------ INFORMATION PROVIDED ------

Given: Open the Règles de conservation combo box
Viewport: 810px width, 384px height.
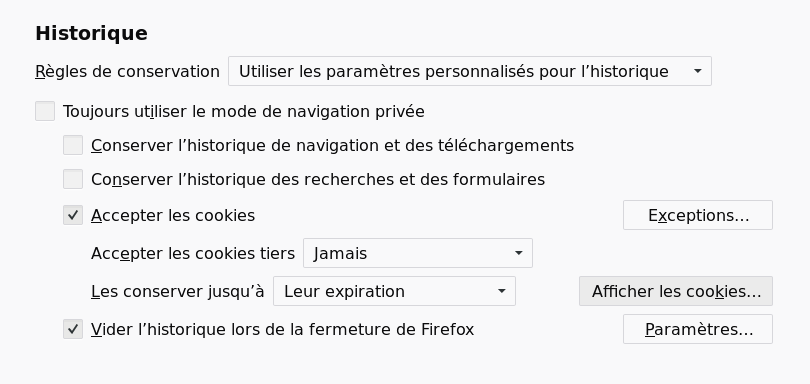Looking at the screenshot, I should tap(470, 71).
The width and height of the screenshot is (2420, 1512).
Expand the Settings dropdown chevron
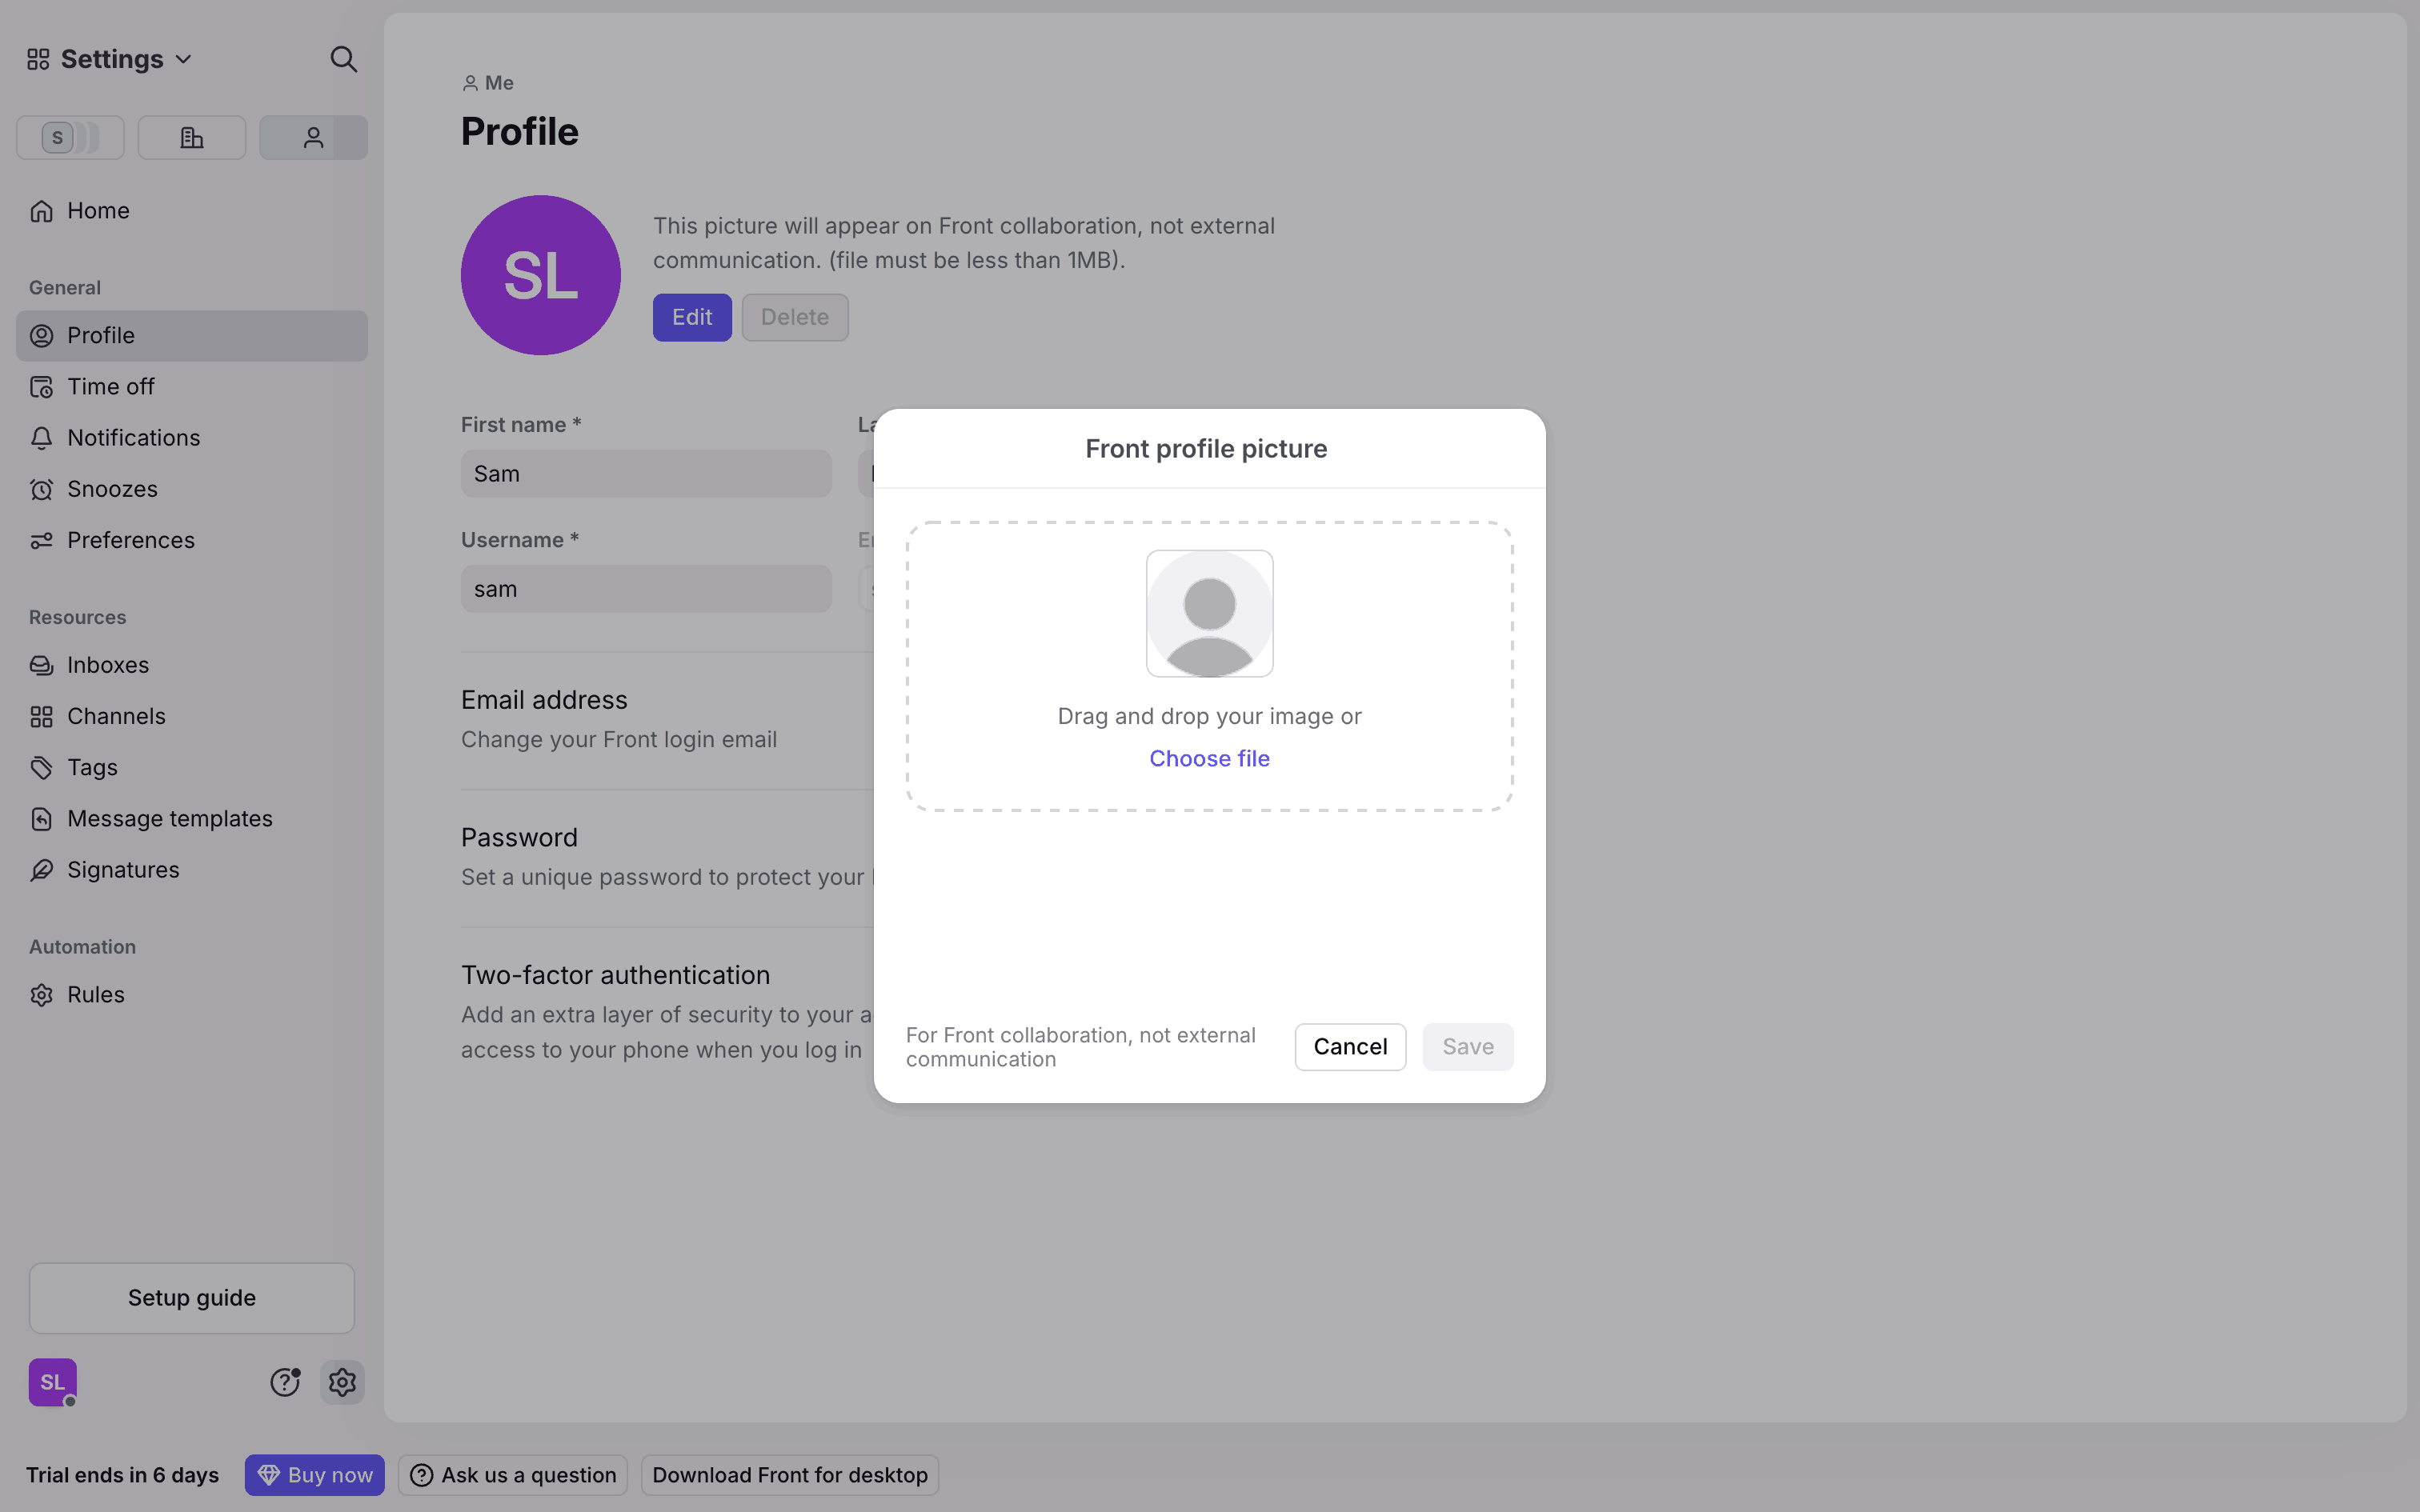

------
------ INFORMATION PROVIDED ------

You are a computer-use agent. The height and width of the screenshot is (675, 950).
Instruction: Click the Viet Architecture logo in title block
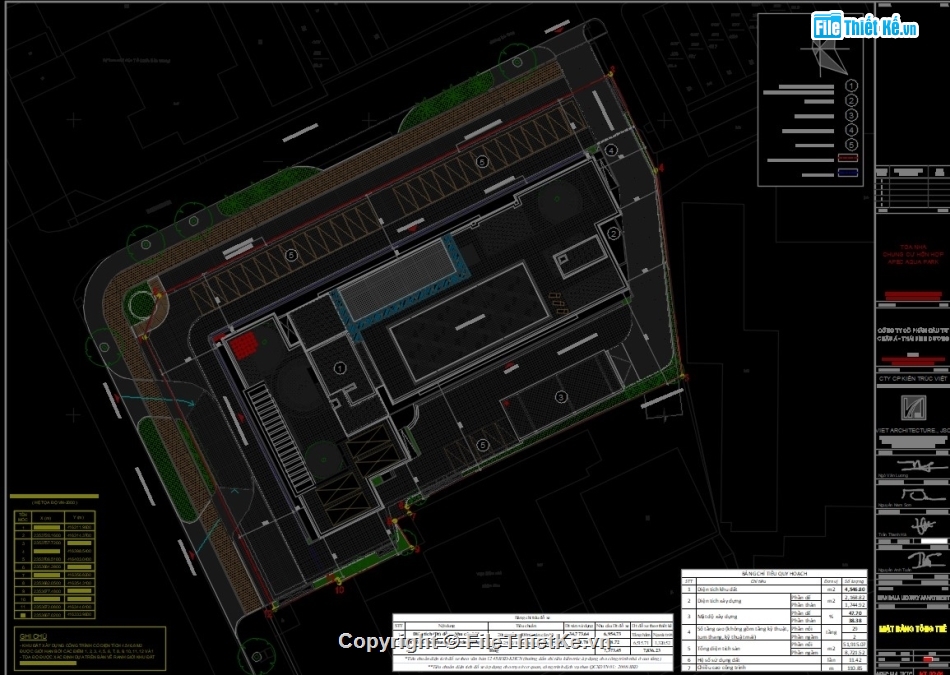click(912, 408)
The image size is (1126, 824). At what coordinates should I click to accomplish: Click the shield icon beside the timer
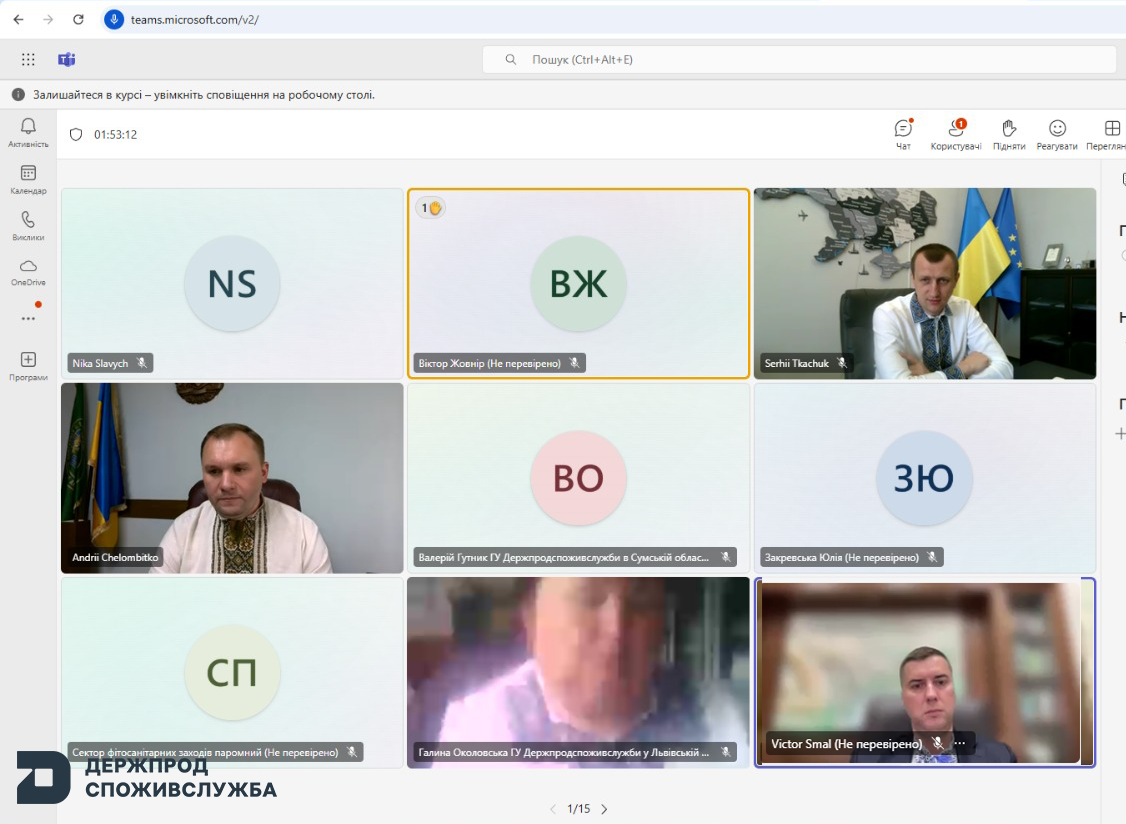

------

**WHAT YOU ARE ASKED TO DO**.
Copy out the lines from the one containing "The width and" through the one containing "Expand the Settings dropdown chevron", inclusive, changing "Settings" to "Preferences" and keeping everything else the same.

**TASK RESPONSE**.
The width and height of the screenshot is (2420, 1512).
Expand the Preferences dropdown chevron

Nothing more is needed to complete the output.